> SEITENAUSZUG:
□ □ □ □ □
Schlagwortarchiv für: Friedrich Schiller

Das Versagen an der Welt

Noch nie konnten wir so viel wissen. Noch nie haben wir so wenig verstanden.

Es hiess Samisdat. Es hiess klandestin. Es bedeutete, unter Lebensgefahr Flugblätter oder Broschüren drucken. Sie über Grenzen und an Kontrollposten vorbei schmuggeln. Sie verteilen, immer in der Hoffnung, auf keinen Spitzel oder Denunzianten zu stossen.

Dann bei Kerzenlicht lesen, verstehen, Horizont erweitern. Im Geist ein Licht aufgehen lassen, einen Ausweg aus der Finsternis der Unkenntnis zeigen. Scheinbar Unbezweifelbares in Zweifel ziehen. Die Lüge der gottgewollten Herrschaft entlarven.

Mit einem Wort: Aufklärung. El siglo de la luz heisst das so wunderbar auf Spanisch, das Jahrhundert des Lichts. Oder Enlightment auf Englisch, Erleuchtung. Das führte direkt zur amerikanischen Unabhängigkeitserklärung und zur Französischen Revolution. Zu den ersten Erklärungen allgemeiner Menschenrechte. Zum Postulat, dass jeder unveräusserliche Rechte besitzt. Nur deswegen, weil er ein Mensch ist. Eine weitere Begründung braucht es nicht dafür.
□ □ □ □ □
Gespeicherte Datensätze:
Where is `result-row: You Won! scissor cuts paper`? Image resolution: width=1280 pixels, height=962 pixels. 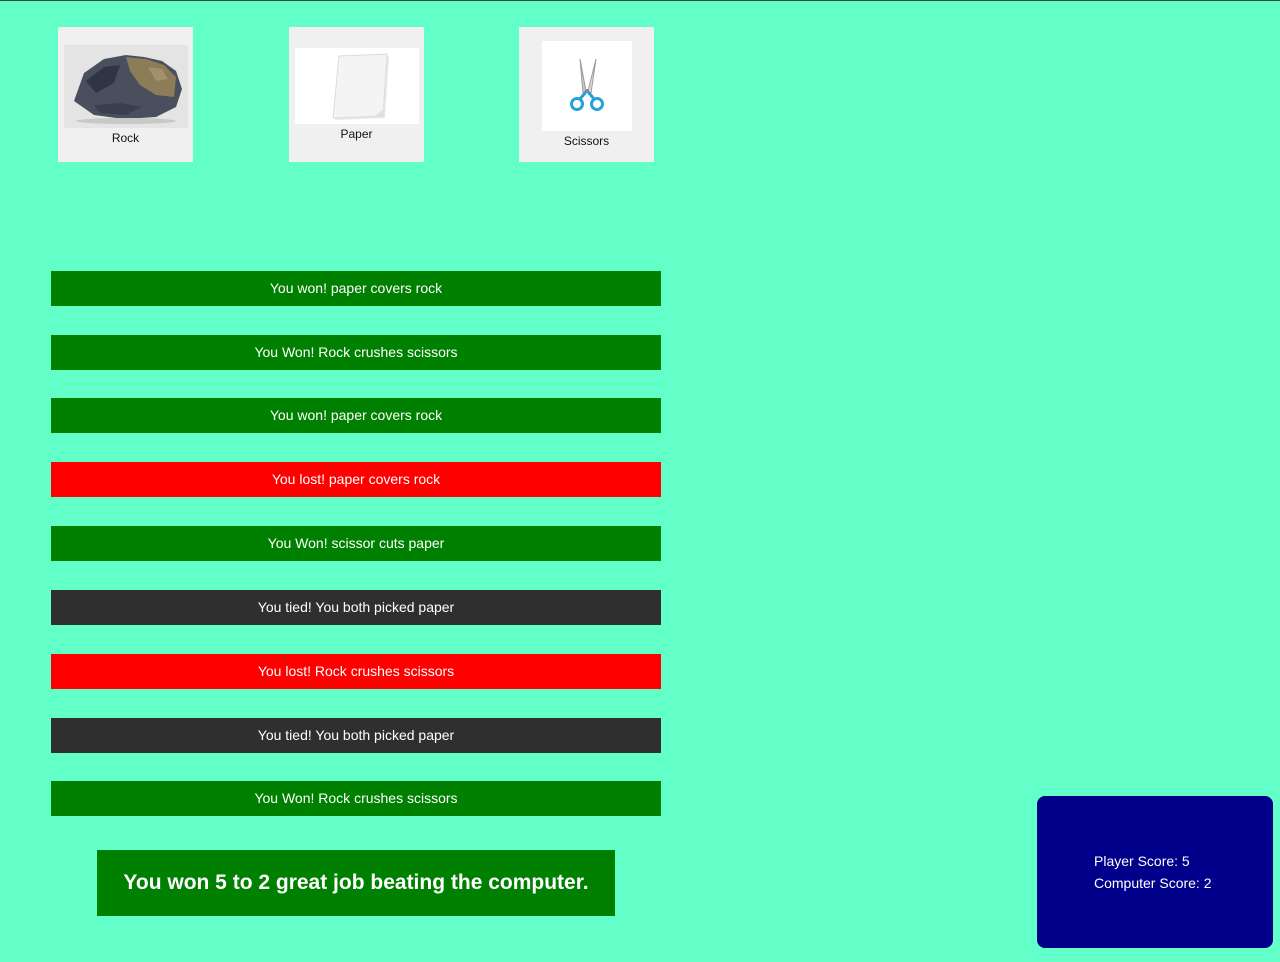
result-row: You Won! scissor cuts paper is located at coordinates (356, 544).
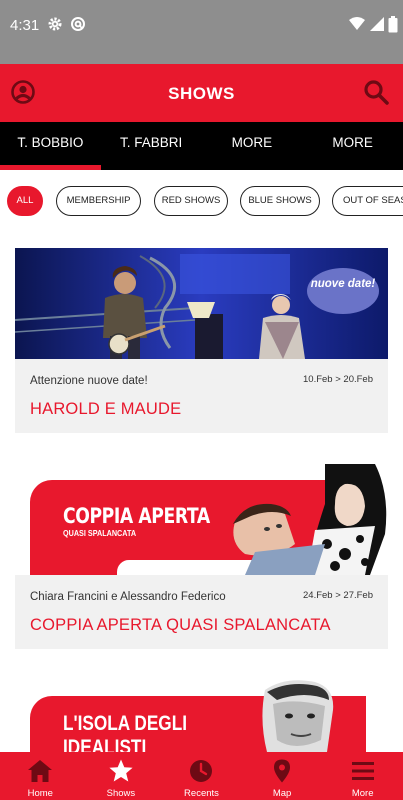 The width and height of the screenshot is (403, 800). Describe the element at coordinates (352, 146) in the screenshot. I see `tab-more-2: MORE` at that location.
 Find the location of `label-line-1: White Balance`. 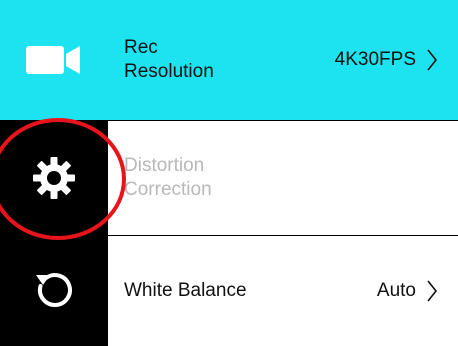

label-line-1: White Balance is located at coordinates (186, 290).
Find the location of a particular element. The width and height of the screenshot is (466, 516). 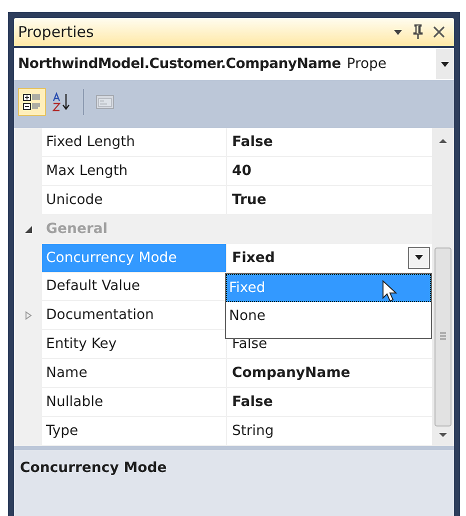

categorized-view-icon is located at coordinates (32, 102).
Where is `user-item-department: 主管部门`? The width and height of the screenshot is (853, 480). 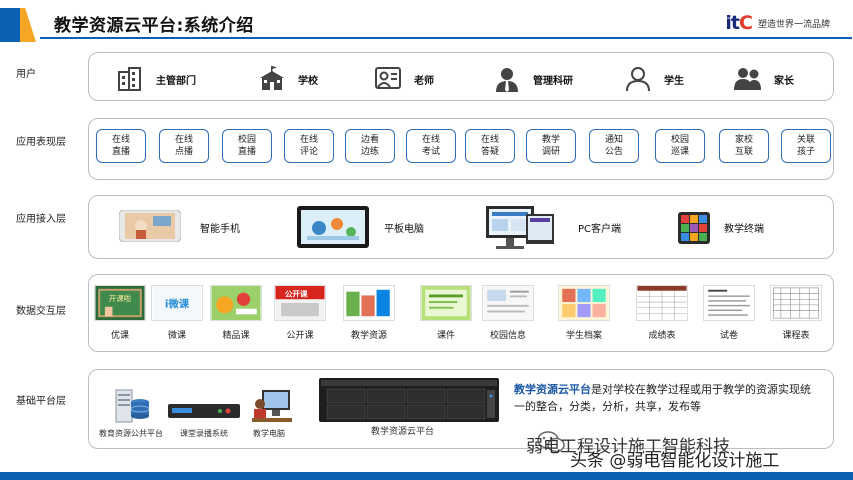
□ □ □ □ □
> ZU ERLEDIGENDE AUFGABEN:
1. Zitiere aus dem Seitenauszug wortgetreu die Stelle von "Es hiess Samisdat." bis einschließlich "Denunzianten zu stossen.".
2. Gib alle gespeicherten Datensätze unverändert aus und lass die Bilder dabei weg.
Seitenauszug und Datensätze stammen aus verschiedenen Quellen.

> ANTWORTEN JE PUNKT:
1.
Es hiess Samisdat. Es hiess klandestin. Es bedeutete, unter Lebensgefahr Flugblätter oder Broschüren drucken. Sie über Grenzen und an Kontrollposten vorbei schmuggeln. Sie verteilen, immer in der Hoffnung, auf keinen Spitzel oder Denunzianten zu stossen.

2.
Where is `result-row: You Won! scissor cuts paper`? Image resolution: width=1280 pixels, height=962 pixels. 
result-row: You Won! scissor cuts paper is located at coordinates (356, 544).
 The width and height of the screenshot is (403, 800). Describe the element at coordinates (352, 146) in the screenshot. I see `tab-more-2: MORE` at that location.
 Find the location of `label-line-1: White Balance`. 

label-line-1: White Balance is located at coordinates (186, 290).
Find the location of a particular element. The width and height of the screenshot is (466, 516). 

categorized-view-icon is located at coordinates (32, 102).
Where is `user-item-department: 主管部门`? The width and height of the screenshot is (853, 480). 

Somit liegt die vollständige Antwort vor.